Mittwoch, 27. Juni 2012

Breivik ist zurechnungsfähig

Dass die Gerichtspsychiater zu derart unterschiedlichen Einschätzungen von Breiviks Zustand kommen, obwohl sie sich alle gleichermassen auf die Wissenschaft berufen, zeigt: Die Schuldfähigkeit eines Täters ist eine Frage, die weit ins Philosophische hineinreicht. Kann ein mental gesunder Mensch eine solche monströse Tat überhaupt planen und durchführen? Ist Breivik angesichts seines Handelns nicht automatisch gestört und Besitzer eines kranken Gehirns? Ihn als schuldfähig zu bezeichnen, bedeutet, dass man an das Konzept des freien Willens glaubt. Tieren und kleinen Kindern spricht man einen solchen freien Willen ab. Sie handeln instinktiv und sind darum für ihr Tun nicht verantwortlich. Doch ist es bei erwachsenen Menschen wirklich anders? Können sie sich aus freien Stücken dafür entscheiden, kriminelle Handlungen zu begehen oder darauf zu verzichten?

Doch so interessant wissenschaftliche oder philosophische Diskussionen über die Existenz eines freien Willens sind: In der Justiz führen sie nicht weiter. Spricht man dem Menschen die Freiheit ab, selber entscheiden zu können, führt dies in die totale Verantwortungslosigkeit. «Das war mein Gehirn, nicht ich», könnte jeder behaupten, der eine Straftat oder ein Verbrechen begangen hat.

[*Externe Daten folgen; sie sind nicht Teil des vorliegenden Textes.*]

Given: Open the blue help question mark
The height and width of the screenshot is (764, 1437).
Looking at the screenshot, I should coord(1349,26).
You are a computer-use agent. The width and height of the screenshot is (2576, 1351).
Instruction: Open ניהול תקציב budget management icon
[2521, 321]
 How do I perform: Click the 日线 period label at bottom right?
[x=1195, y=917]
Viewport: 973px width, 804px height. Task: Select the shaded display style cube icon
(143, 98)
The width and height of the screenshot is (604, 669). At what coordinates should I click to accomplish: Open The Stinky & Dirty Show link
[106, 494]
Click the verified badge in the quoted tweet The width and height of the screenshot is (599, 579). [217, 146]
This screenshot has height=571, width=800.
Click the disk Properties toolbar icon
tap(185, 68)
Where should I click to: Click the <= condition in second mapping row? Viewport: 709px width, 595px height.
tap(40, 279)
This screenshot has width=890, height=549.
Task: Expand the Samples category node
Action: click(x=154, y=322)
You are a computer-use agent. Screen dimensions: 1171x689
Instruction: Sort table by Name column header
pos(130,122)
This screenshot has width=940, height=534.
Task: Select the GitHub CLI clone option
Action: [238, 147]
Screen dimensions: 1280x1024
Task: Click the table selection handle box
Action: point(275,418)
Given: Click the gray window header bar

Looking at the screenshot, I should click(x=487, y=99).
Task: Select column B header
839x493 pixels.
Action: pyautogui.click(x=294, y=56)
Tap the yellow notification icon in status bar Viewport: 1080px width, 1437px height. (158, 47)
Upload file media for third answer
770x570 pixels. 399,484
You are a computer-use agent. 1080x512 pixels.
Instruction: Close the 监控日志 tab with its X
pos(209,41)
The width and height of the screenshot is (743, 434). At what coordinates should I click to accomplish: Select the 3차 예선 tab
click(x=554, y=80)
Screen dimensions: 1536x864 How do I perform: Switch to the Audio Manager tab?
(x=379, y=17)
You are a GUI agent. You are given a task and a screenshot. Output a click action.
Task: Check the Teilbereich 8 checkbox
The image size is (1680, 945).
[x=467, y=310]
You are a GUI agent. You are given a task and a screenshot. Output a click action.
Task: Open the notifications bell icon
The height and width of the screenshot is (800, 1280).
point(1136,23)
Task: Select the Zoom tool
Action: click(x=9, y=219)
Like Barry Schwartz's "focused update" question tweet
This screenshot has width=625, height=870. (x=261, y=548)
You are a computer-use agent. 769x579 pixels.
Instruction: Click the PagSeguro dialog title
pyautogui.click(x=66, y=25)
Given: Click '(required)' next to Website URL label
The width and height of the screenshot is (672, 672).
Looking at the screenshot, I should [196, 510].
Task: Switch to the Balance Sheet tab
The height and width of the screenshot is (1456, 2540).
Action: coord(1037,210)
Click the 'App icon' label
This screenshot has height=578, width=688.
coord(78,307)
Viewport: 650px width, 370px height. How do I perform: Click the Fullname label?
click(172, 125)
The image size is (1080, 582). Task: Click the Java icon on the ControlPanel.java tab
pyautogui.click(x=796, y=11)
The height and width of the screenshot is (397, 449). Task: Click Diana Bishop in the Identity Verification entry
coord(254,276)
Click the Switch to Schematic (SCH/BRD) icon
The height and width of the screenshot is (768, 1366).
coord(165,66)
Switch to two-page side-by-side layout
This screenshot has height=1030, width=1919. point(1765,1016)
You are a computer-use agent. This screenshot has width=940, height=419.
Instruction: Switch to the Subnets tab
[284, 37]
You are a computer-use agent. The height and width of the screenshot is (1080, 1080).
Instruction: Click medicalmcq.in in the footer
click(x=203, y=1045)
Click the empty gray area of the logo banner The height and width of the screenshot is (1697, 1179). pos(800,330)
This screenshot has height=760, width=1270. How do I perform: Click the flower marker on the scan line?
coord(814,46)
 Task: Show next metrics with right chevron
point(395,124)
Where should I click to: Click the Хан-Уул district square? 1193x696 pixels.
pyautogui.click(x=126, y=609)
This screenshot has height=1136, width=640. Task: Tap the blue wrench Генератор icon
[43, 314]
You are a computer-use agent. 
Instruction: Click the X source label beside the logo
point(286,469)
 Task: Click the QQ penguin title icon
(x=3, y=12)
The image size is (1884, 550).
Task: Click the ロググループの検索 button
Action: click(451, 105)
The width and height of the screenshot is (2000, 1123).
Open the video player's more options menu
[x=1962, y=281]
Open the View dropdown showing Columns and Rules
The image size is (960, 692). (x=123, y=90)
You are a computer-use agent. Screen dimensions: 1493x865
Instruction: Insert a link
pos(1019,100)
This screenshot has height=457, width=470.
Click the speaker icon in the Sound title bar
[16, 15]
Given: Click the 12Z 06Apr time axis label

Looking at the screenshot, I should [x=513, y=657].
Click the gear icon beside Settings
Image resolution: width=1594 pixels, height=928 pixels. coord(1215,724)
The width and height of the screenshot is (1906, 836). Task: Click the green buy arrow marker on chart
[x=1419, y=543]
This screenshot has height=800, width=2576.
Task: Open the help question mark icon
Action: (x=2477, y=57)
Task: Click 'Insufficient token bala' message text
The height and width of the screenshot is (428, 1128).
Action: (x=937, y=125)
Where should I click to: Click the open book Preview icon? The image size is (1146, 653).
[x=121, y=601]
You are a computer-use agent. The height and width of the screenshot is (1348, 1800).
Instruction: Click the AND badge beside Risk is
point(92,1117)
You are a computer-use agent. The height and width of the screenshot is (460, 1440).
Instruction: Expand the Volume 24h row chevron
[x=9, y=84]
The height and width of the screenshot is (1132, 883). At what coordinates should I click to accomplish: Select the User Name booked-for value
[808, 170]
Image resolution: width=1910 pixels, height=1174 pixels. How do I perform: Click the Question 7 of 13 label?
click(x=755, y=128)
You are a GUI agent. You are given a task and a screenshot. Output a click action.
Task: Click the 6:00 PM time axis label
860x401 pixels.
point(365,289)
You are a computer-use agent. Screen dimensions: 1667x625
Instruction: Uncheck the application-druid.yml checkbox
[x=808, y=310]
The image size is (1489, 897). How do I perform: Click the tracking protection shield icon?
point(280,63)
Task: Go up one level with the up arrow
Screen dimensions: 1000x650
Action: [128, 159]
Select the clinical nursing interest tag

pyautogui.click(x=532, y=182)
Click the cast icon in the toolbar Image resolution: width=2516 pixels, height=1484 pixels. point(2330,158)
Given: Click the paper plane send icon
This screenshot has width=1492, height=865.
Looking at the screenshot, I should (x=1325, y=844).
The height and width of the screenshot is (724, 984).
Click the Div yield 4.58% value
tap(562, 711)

Anders Breivik nun für unzurechnungs­fähig zu erklären, sein Handeln durch psychische Krankheit und ihn in die (geschlossene) Therapie statt ins Gefängnis zu schicken, mag eine verlockende Option sein. Wer würde nicht Breiviks Weltbild als Wahn bezeichnen? Doch wenn Breivik nicht schuldfähig ist, wer soll es dann sein? Der Mann weiss, was er will, hat ­fadengerade gehandelt, ist nicht verwirrt und hört auch keine Stimmen.

Alex Reichmuth in der WeWo25.12, Seite 14.